A week later, it is still unclear what exactly went wrong. What is known is that the Democratic party intended to have the captains at each voting precinct report the results of each caucus using an app developed by Shadow, Inc. There were reports suggesting that the app was untested and the captains were untrained, and now, there is news that pro-Trump trolls may have intentionally jammed the phone lines to prevent Democrats from using their hotline as a fail-safe. Even now, the results are in doubt. The infinitesimal gap between Pete Buttigieg and Bernie Sanders has led to both candidates declaring victory and numerous accusations of election rigging.
“There has been a lot of work in the security community and the crypto-community to design more secure voting systems, but those are still in the preliminary testing stage. Voting systems are complex; you need to worry about physical attacks on the system itself, and as soon as you connect them to the internet, that information might be tampered with or lost or scooped on,” said Bryan Parno, associate professor of Computer Science and Electrical Computer Engineering at Carnegie Mellon University, “On top of that, even if we security experts give our blessing, it’s not necessarily the best way to rest the foundation of a democratic system on. The system has to be not only secure, but also known to be secure. If people don’t think that it is secure or believe that it might have been tampered with, that is just as bad.”
Iowa’s caucus system is incredibly complex due to the multiple tiers of delegate allocation mechanisms. In short, rather than simply casting a ballot, the voters in each precinct gather and stand in clumps and convince others of their community to join them, with candidates under 15 percent having their votes redistributed. At the end of it all, the captains were meant to report the delegate outcome, along with the raw votes before and after redistribution.
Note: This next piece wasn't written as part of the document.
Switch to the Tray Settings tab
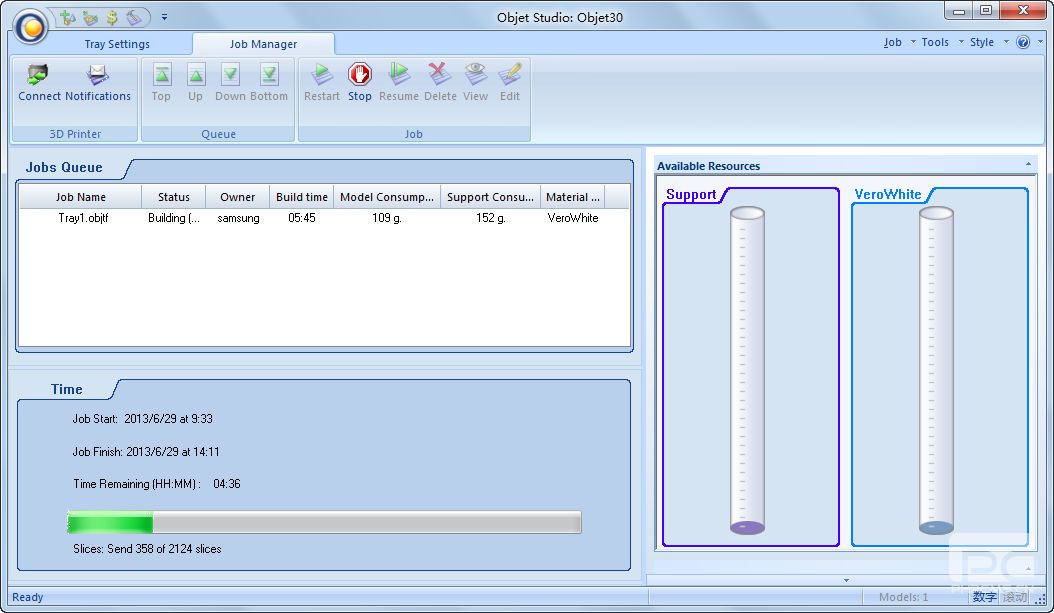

So at first glance, a tech injection would appear to be just what Iowa needed. Instead, it only caused more mayhem. “After the 2000 election, there was this big rush to do computerized voter machines, and I think that was overly hasty … Part of the push for digitizing everything is that people want the results right away, which is nice to have but not necessary,” Parno explained.
Aside from technological issues, the Iowa caucuses were marred by issues of representation. According to the U.S. Census Bureau, Iowa is 91 percent white compared to the national statistic of 77 percent, and according to Pew research, the Democratic party is only 59 percent white nationally. This means that Iowa is not representative of the entire country, and especially not of the current Democratic party.
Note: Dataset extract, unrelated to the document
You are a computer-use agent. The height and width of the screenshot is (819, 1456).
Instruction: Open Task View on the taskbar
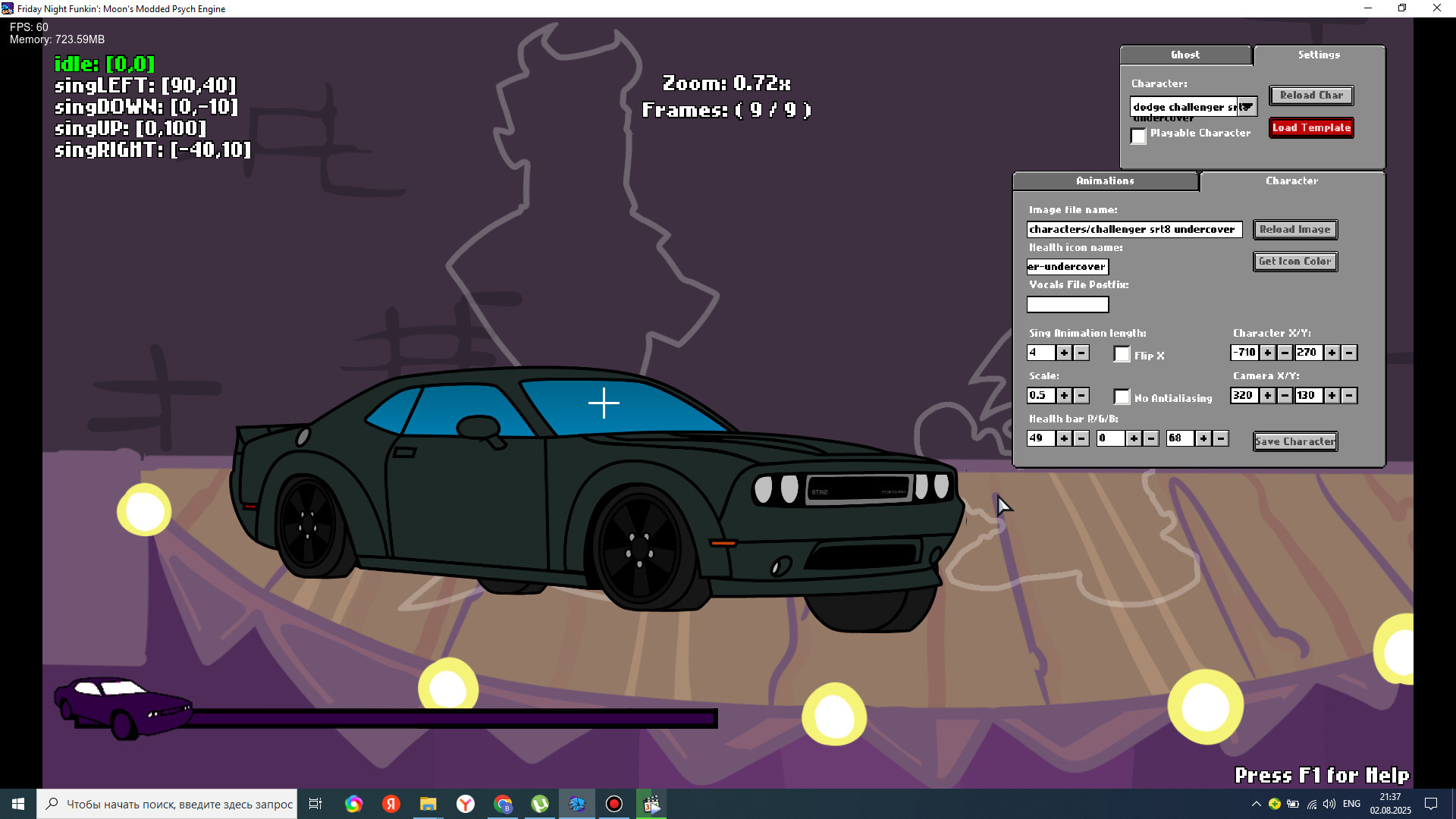[x=315, y=804]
The caucus system is also unrepresentative due to the effort required to attend. It is an hours-long ordeal whose rules are difficult to summarize succinctly, as opposed to a primary where all one has to do is fill out a ballot. As a result, there are many who simply cannot attend a caucus for logistical reasons (jobs, childcare, etc.), and many who would vote but don’t want to go through the whole ordeal. For this reason and others, the number of Democratic caucuses decreased from 14 in 2016 to just four in 2020. In the end, only about 170,000 attended the democratic caucuses in a state of roughly 3.1 million.
Iowa Democrats had hoped to address the accessibility issues by also holding a “virtual” caucus by phone, in order to comply with new DNC regulations mandating ease of voting. However, the plan was tossed out last fall due to hacking concerns and replaced with “satellite” caucuses, which allowed Iowans out of state or abroad to vote in person without being at their assigned precinct back in Iowa. This did close to nothing to address the systemic reasons why the Iowa caucus is logistically inconvenient.
“A system that tries to get people talking to each other is not necessarily a bad thing, but it leads to some logistical challenges,” Parno said. As for the app attempting to streamline this archaic system, “Like any other technological product, if you are rolling something out that’s crucial to get right the first time, then there’s all kinds of standard software engineering disciplines you should be following: good specifications, good development process, testing, beta testing, trying it out with real users. If you skip any of those tests it is more likely that something is going to go wrong. And when something involves security, all of that has to be with security in mind. You can’t typically take your software that was designed without security in mind and slap on some security,” Parno said.